A Californian woman who recently called the reptile rescue team about snakes under her home learned that more than 90 rattlesnake nests had set up camps there.
Sonoma County Reptile Rescue shared a photo of an intertwined mass of rattlesnakes of all sizes earlier this month.
“Last week I got a call from a woman who had a snake under her house,” rescue director Alan Wolff wrote in a Facebook post... “After 3 hours and 45 minutes, this is what I came up with, 59 babies and 22 adults.”
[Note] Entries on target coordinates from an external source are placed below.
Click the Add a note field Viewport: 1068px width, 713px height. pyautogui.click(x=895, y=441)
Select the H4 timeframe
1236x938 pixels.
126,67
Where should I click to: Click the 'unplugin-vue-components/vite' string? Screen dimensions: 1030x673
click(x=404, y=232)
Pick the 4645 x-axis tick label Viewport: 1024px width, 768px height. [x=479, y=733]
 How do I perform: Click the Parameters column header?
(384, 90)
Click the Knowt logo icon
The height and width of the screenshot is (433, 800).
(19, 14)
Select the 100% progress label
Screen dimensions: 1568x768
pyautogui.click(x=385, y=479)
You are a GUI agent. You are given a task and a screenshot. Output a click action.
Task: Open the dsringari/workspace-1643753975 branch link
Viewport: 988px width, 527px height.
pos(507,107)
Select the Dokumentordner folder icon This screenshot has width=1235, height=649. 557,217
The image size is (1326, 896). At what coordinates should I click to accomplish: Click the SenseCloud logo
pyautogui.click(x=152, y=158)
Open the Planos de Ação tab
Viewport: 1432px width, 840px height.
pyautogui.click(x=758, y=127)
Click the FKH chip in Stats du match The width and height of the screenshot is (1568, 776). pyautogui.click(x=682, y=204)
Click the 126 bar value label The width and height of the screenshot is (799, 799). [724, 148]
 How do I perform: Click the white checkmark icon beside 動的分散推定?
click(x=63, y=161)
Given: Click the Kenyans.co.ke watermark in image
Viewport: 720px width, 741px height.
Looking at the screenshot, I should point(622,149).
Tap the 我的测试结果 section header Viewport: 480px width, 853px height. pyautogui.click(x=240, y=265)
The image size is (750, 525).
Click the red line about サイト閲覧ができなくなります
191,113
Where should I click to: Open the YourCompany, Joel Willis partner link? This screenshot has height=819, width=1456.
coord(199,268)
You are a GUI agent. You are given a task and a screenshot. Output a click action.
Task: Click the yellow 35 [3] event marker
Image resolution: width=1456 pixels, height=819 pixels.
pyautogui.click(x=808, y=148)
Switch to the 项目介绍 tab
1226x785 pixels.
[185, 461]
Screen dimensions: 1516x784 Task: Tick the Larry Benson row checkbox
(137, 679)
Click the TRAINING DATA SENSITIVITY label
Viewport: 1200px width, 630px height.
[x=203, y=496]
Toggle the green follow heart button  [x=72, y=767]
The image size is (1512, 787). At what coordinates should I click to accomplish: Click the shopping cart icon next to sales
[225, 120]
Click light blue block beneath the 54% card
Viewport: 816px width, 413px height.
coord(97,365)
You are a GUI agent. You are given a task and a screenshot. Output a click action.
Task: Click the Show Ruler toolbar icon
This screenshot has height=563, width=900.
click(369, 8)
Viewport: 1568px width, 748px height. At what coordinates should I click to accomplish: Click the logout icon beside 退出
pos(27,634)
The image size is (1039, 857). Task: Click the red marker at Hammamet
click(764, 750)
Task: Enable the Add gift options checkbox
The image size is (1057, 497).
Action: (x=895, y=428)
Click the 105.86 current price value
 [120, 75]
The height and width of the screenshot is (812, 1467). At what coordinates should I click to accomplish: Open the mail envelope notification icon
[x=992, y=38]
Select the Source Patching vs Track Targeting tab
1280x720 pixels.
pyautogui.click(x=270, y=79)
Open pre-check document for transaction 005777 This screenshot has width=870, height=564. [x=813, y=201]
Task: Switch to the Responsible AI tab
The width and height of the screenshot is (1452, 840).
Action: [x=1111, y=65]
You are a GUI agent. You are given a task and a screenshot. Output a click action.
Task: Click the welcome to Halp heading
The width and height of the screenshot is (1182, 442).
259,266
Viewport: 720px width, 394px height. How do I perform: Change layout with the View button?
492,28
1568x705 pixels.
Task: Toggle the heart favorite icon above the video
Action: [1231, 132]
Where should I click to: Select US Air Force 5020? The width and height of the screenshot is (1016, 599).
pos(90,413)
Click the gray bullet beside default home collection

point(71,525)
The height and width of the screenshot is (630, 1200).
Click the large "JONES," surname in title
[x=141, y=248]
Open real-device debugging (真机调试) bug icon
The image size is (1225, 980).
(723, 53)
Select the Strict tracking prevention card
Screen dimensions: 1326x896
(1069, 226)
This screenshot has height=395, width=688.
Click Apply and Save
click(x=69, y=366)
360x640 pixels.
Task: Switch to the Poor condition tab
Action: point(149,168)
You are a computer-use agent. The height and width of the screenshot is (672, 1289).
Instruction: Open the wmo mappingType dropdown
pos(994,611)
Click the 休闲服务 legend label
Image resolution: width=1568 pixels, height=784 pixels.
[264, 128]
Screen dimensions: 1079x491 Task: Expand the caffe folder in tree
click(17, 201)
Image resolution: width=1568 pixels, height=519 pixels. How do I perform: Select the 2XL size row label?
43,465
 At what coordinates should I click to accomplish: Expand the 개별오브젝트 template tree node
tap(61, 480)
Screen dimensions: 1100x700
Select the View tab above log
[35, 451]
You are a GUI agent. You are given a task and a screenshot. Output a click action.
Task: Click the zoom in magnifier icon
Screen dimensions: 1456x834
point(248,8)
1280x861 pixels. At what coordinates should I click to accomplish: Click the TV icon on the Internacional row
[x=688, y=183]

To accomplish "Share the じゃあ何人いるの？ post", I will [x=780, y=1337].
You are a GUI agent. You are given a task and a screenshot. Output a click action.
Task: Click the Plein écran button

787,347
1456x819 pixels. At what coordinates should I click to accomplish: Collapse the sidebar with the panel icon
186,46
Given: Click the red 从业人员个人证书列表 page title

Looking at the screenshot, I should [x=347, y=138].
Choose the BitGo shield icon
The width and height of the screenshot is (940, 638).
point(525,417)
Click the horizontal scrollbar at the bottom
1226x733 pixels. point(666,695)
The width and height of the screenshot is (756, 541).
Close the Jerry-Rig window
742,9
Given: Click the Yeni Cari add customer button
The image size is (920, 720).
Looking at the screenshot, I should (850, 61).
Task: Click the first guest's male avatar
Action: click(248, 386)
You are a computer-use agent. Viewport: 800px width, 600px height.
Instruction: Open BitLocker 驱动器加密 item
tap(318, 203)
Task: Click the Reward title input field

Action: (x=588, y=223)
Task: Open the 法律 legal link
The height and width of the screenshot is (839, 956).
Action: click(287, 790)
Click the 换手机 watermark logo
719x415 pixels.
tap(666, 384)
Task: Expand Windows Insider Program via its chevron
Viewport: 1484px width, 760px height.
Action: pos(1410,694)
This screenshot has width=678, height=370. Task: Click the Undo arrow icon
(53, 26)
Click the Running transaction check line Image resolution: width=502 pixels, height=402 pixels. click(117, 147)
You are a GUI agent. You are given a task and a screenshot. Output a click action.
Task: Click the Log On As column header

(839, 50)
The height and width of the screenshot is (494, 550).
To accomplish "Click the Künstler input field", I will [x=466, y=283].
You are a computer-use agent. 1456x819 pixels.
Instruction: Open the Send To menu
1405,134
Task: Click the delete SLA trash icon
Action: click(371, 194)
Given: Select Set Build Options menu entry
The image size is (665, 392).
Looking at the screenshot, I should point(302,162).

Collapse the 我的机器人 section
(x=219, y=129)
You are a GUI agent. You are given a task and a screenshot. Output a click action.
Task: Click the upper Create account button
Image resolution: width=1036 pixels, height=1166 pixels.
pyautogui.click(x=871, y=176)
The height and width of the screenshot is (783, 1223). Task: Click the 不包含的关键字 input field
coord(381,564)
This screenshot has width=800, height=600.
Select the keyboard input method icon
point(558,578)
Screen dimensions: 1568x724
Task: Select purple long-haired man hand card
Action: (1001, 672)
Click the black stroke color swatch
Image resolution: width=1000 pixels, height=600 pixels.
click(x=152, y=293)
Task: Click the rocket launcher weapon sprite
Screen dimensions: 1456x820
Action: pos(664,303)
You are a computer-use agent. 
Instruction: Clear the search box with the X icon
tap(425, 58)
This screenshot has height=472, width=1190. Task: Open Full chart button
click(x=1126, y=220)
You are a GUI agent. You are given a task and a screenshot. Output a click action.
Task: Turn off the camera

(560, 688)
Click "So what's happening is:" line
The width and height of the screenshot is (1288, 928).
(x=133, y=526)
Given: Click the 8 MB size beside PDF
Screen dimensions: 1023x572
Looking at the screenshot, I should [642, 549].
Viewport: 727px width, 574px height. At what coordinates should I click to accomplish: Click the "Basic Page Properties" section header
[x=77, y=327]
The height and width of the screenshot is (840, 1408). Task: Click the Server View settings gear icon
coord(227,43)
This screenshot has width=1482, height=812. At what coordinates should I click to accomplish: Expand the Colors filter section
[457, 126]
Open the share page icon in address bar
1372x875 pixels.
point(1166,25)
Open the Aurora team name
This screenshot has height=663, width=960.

Wolff said he had returned twice afterwards and recovered seven more snakes, but because the base of the house was built around rocks and the snakes “can come and go as they please”. I suspected that there were many snakes.
He did not reveal the name of the woman in Sonoma County or the exact location of her home.
The wolf said the snake was a rattlesnake in the North Pacific. Burke Museum of Natural History in Seattle, Give birth between August and October at the young age of 4-21. According to the museum, many women often gather in one den to give birth.
Snakes use deadly poisons on their prey to kill and eat small mammals, amphibians, reptiles and birds. Rattlesnakes usually bite humans only when they are threatened or self-defense. If bitten Humans should seek medical care immediatelyIncludes treatment with antitoxins.